Histopathologic examination reported granulomatous inflammation with caseous necrosis compatible with tuberculosis. Prompt exploration of abdomen was not feasible due to massive adhesions, therefore conservative management was continued.

Abdominal tuberculosis results from hematogenous spread of bacilli from lung or via lymphatics of involved lymph nodes. In GI tract, it may present as ulcers with bleeding or a mass that may cause obstruction. [1] Tuberculosis peritonitis presents as chronic abdominal symptoms and ascites. Tubercle deposits in peritoneum and adhesion bands develop within abdominal cavity. [2] Gross appearance during surgery may be sufficient to diagnose tuberculosis accurately. Tubercle deposits are white yellowish, diffuse, and cover parietal and visceral peritoneum, omentum, liver, and spleen.

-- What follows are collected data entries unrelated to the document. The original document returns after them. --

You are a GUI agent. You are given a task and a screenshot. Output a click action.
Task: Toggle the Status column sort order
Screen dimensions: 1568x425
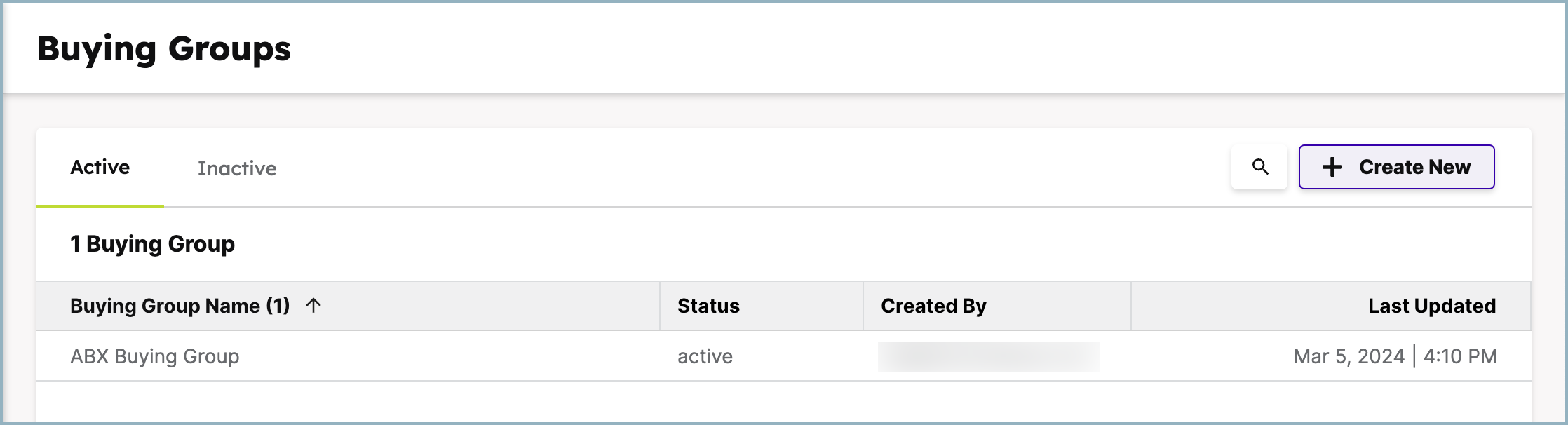click(x=708, y=305)
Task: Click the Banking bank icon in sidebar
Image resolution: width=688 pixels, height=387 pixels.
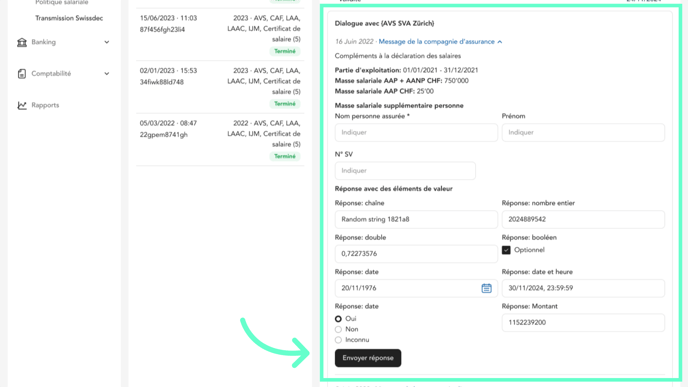Action: pyautogui.click(x=22, y=42)
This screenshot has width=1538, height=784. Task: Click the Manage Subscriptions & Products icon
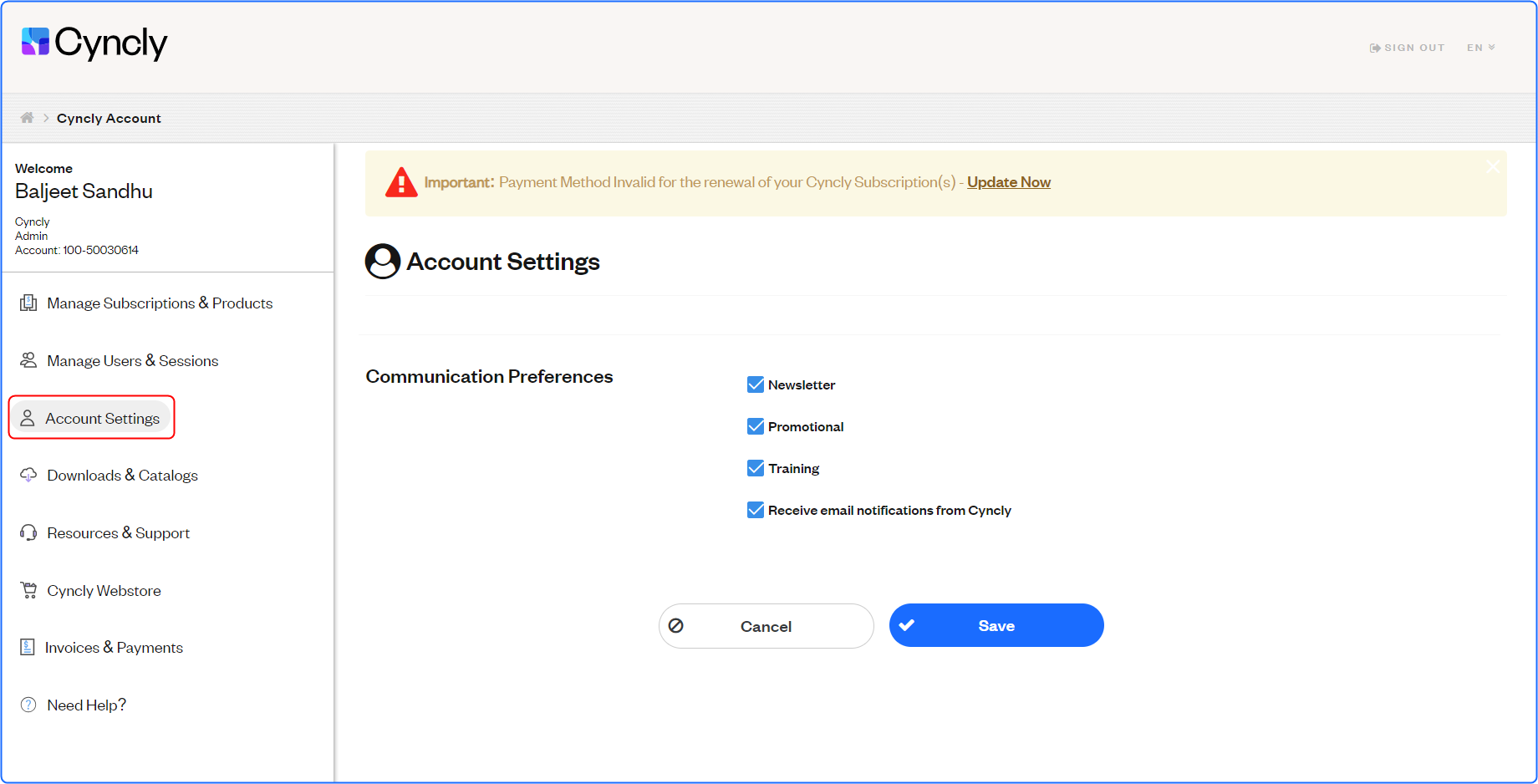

Adhesions found in tuberculous peritonitis are usually loose and easy to dissect but thick and fibrous adhesions have been reported that may increase risk of bowel injury upon surgery. Carcinomatosis is the most important differential diagnosis of tuberculous peritonitis and since Cancer Antigen-125 can be increased in tuberculosis, this entity can be misdiagnosed as ovarian carcinoma. [3] Laparoscopic peritoneal biopsy is diagnostic procedure of choice.

References

1Aston NO. Abdominal tuberculosis. World J Surg 1997;21:492-9.
2Rasheed S, Zinicola R, Watson D, Bajwa A, McDonald PJ. Intra-abdominal and gastrointestinal tuberculosis. Colorectal Dis 2007;9:773-83.
3Panoskaltsis TA, Moore DA, Haidopoulos DA, McIndoe AG. Tuberculous peritonitis: Part of the differential diagnosis in ovarian cancer. Am J Obstet Gynecol 2000;182:740-2.